<<<<
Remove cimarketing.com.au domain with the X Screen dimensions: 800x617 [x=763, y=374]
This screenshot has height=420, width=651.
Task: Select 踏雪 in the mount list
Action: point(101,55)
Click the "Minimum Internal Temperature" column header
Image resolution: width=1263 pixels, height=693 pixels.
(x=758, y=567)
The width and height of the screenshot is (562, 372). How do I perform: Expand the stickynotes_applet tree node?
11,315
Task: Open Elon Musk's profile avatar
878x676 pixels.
>>>>
YOUR INSTRUCTIONS:
Could you give the data above again, exact in every line?

EXPECTED ANSWER:
Remove cimarketing.com.au domain with the X Screen dimensions: 800x617 [x=763, y=374]
This screenshot has height=420, width=651.
Task: Select 踏雪 in the mount list
Action: point(101,55)
Click the "Minimum Internal Temperature" column header
Image resolution: width=1263 pixels, height=693 pixels.
(x=758, y=567)
The width and height of the screenshot is (562, 372). How do I perform: Expand the stickynotes_applet tree node?
11,315
Task: Open Elon Musk's profile avatar
878x676 pixels.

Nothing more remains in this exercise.